Google Wifi just released a new version in June 2020. The one before that was October 2019, and June 2019 before that. That's only 2 updates per year. How disruptive is that?
If it means the software is up to date, then I can live with an interruption. It might be nice to have power controls, but I think they do a fair job keeping the UI simple. That's not to say a power user UI couldn't be added, but it certainly increases the testing burden to add new features that need to be tested for regression.
Sorry to be "that guy", but how about not giving an advertisement company access to all your network traffic (while paying them for the privilege)...

Almost every router supports some form of remote management (or just put TeamViewer on their machine). Most also support dynamic DNS so you can set up a ping check for the "its down" notification.

The fact that I've paid them for the hardware gives me more confidence that I'm not the product. Ironically, the fact that I can get TeamViewer for free and use it to get remote access others' computers makes it feel like a higher threat attack vector for me.

Before I bought the Google mesh wifi, I already had android, chrome, project Fi, and Google's DNS (router level) at various levels of my request stack. That's not even counting search, gmail, and calendar. If Google are playing shady games with my network traffic, whatever marginal gain they get from having software on my router is negligible. Especially compared to the awful PR backlash they'd get once somebody hooks some monitoring gear up to their hardware and exposes it.

> the fact that I can get TeamViewer for free and use it to get remote access others' computers makes it feel like a higher threat attack vector for me.

I agree. I gave that example because I personally use it, but would prefer to move to a self-hosted or inexpensive paid solution. I've always assumed the free version has sufficient business value as a lead-generator for the enterprise version, but there's no reason to assume they don't also monetize usage data.

> I already had android, chrome, project Fi, and Google's DNS ... whatever marginal gain they get from having software on my router is negligible.

That's a totally fair way of looking at it, and I'd probably use Google Wifi with little hesitation if I were you. But this isn't the case for everyone. IMHO tech folks need to be mindful of privacy implications when recommending tech to non-tech folks, because we have the benefit of understanding those implications. FWIW, my immediate family would be displeased if I installed a Google router for them and they later figured out Google's conflict of interest for themselves.

You are concerned about Google having "access" to network traffic, but you have no concerns about putting TeamViewer on someone else's machine?
TeamViewer's publicly-known business model has nothing to do with advertising or otherwise monetizing your private data, while Google's does. There's nothing inconsistent about using one while avoiding the other.

That said, I agree TeamViewer in a position to collect & monetize my usage by nature of being cloud-dependent & closed-source. I'd rather use an open-source self-hosted option. Haven't found a good one yet, but that doesn't mean we should ignore privacy hazards where they can be easily avoided.
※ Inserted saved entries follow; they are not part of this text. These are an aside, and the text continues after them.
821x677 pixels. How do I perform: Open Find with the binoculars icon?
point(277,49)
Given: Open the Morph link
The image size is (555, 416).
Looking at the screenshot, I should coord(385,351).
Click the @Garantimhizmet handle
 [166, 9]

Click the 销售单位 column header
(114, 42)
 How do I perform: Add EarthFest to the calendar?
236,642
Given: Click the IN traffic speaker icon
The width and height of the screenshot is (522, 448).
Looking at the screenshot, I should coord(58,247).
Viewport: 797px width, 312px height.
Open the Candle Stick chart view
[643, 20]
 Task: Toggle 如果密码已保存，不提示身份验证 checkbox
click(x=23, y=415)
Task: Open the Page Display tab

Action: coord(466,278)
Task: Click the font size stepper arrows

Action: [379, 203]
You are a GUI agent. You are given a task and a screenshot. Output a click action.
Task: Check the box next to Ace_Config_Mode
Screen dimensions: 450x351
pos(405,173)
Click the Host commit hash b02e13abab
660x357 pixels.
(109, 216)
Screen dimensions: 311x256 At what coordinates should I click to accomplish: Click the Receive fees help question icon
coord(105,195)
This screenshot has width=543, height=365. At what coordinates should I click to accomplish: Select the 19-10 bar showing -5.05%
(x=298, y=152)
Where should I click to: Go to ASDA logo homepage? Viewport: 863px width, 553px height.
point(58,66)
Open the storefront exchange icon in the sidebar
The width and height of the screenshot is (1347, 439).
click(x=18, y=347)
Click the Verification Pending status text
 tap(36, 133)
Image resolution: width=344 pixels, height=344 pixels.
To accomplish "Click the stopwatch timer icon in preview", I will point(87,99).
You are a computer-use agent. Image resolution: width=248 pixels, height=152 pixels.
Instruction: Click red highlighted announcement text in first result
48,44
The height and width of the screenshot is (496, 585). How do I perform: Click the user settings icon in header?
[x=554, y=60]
Sorry to say that you are "that guy" and your comment, in addition to adding nothing to this conversation, also detracts from HN generally and contributes to the perception that it is an unserious place haunted by the deranged and irrational.

"Google Wifi and Nest Wifi devices do not track the websites you visit or collect the content of any traffic on your network."

Disagree about "adding nothing". We're talking about hardware for nontechnical family/friends, who might not understand the conflict of interest. It's not nice to project your apathy/disbelief that Google would abuse the access onto those people.

The name-calling is really not necessary. Why not make your point on its own merits?

The doc[0] you're quoting continues to list a bunch of things they do collect, including some with no opt-out. Way to cherry-pick.

Even the part you quoted does not exclude traffic metadata.

[0] https://support.google.com/wifi/answer/6246642?hl=en

I do this with my elderly parents. Doubles as a "powers gone out - are they freezing" alert.